As described at the beginning, steep current changes occur during the switch-off operation during the switch-off operation. When the current on the power converter side has become zero, the capacitor oscillates 20 with the net 16 , Because this oscillation is relatively low (<10 kHz), the throttle according to the invention acts 22 now with its main inductance L _h . Because this is greater than the line inductance L _N , the oscillation in the mains voltage is no longer visible (inductive voltage divider).

With this throttle according to the invention 22 you get a filter 14 for a regenerative power converter 4 with fundamental frequency clocking, with the unwanted balancing operations in the mains voltage of the supplying network 16 be prevented.

In the 5 . 6 and 7 are each versions of a three-phase filter 32 shown. These three-phase embodiments each consist of three single-phase filters according to 2 , wherein in the embodiment of 5 the capacitors 20 _{R, S, T} electrically in triangle and in the embodiments according to the 6 and 7 are each switched to star. The difference between the two embodiments according to the 6 and 7 is that the star point 34 in the 6 is free and in the 7 by means of another capacitor 36 is linked to a reference potential M (ground potential). Through this additional capacitor 36 Interference currents can also flow via the reference potential M. As a result, asymmetrical interference currents are compensated. The two embodiments according to the 5 and 6 are equivalent.

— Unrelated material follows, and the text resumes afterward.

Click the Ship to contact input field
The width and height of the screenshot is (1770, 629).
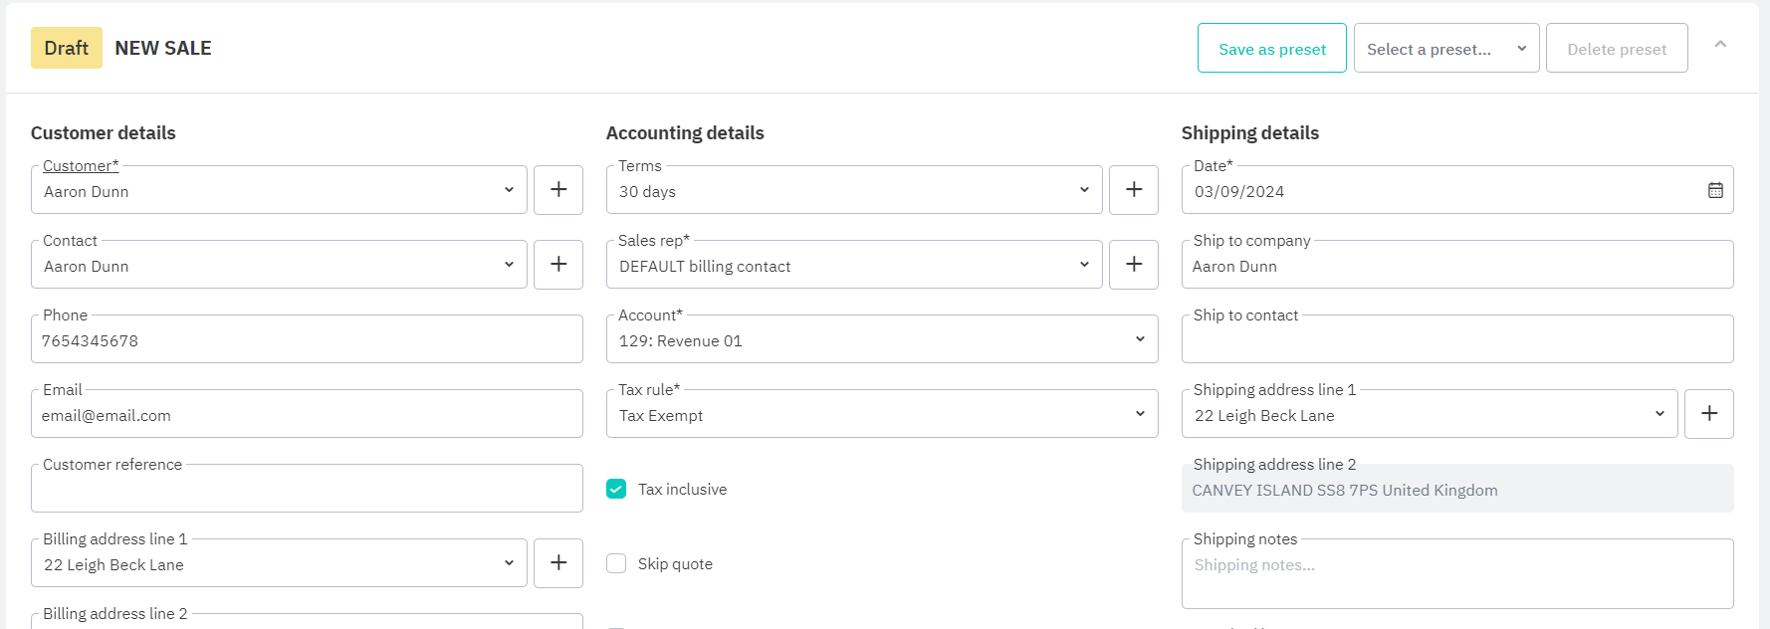[1456, 341]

In the 8th is the voltage source inverter arrangement according to 1 illustrates where the filter 14 by a filter according to the invention 32 according to 5 is exchanged. By the use of this filter according to the invention 32 Become undesirable balancing operations in the mains voltages u _{R, S, T of} the feeding network 16 prevented.

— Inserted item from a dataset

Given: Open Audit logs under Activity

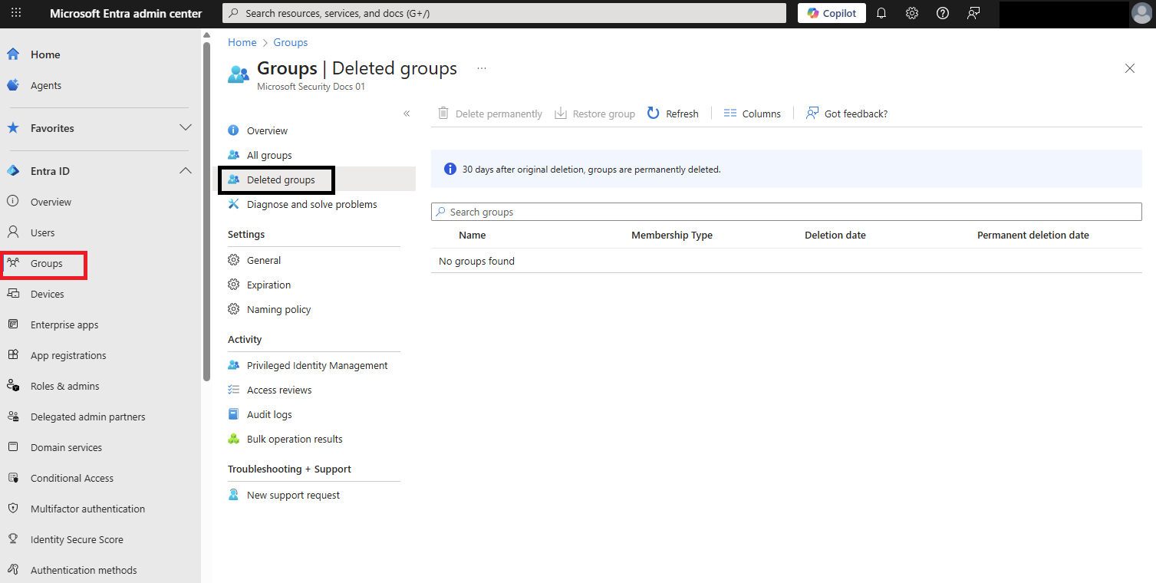Looking at the screenshot, I should pyautogui.click(x=268, y=414).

In the construction of the throttle 22 make sure that the main inductance L _{h of} the choke 22 just over the core 28 is formed. A coupling proportion over air would not disappear at high frequencies and thus the filtering effect of the capacitor 20 affect. If conventional construction techniques for chokes do not adequately ensure this, the winding parts must 24 and 26 be arranged so that the coupling without nuclear material has a different sign than that with core 28 ,

In the 9 is a section through such a throttle 22 shown. The 10 shows a side view of a possible structure of the basic principle of the throttle structure with inverse air coupling according to 9 , An associated top view is in the 11 shown in more detail.

Claims (6)

Filter ( 32 ) for one with a network commutation reactor ( 12 ) provided with regenerative power converter ( 4 ) with fundamental frequency clocking of a voltage source inverter ( 2 ), each consisting of a throttle ( 32 _{R, S, T} ) and a capacitor ( 20 _{R, S, T} ) per power line (R, S, T), with each throttle ( 22 _{R, S, T} ) two winding parts ( 24 _{R, S, T,} 26 _{R, S, T} ), which are each electrically connected in series and so on a common core ( 28 _{R, S, T} ) are arranged so that their fluxes cancel each other in a current, and wherein at each connection point ( 30 _{R, S, T} ) of two winding parts ( 24 _{R, S, T} . 26 _{R, S, T} ) a capacitor ( 20 _{R, S, T} ) connected. Filter ( 32 ) according to claim 1, characterized in that the core ( 28 ) consists of a magnetic material whose cutoff frequency to the predetermined cut-off frequency of the filter ( 32 ) is low. Filter ( 32 ) according to one of claims 1 or 2, characterized in that the core ( 28 ) consists of iron sheets. Filter ( 32 ) according to one of the preceding claims, characterized in that the capacitors ( 20 _{R, S, T} ) are connected in delta. Filter ( 32 ) according to one of claims 1 to 3, characterized in that the capacitors ( 20 _{R, S, T} ) are in star. Filter ( 32 ) according to claim 5, characterized in that a star point ( 34 ) of the star connected capacitors ( 20 _{R, S, T} ) by means of a further capacitor ( 36 ) is linked to a reference potential (M).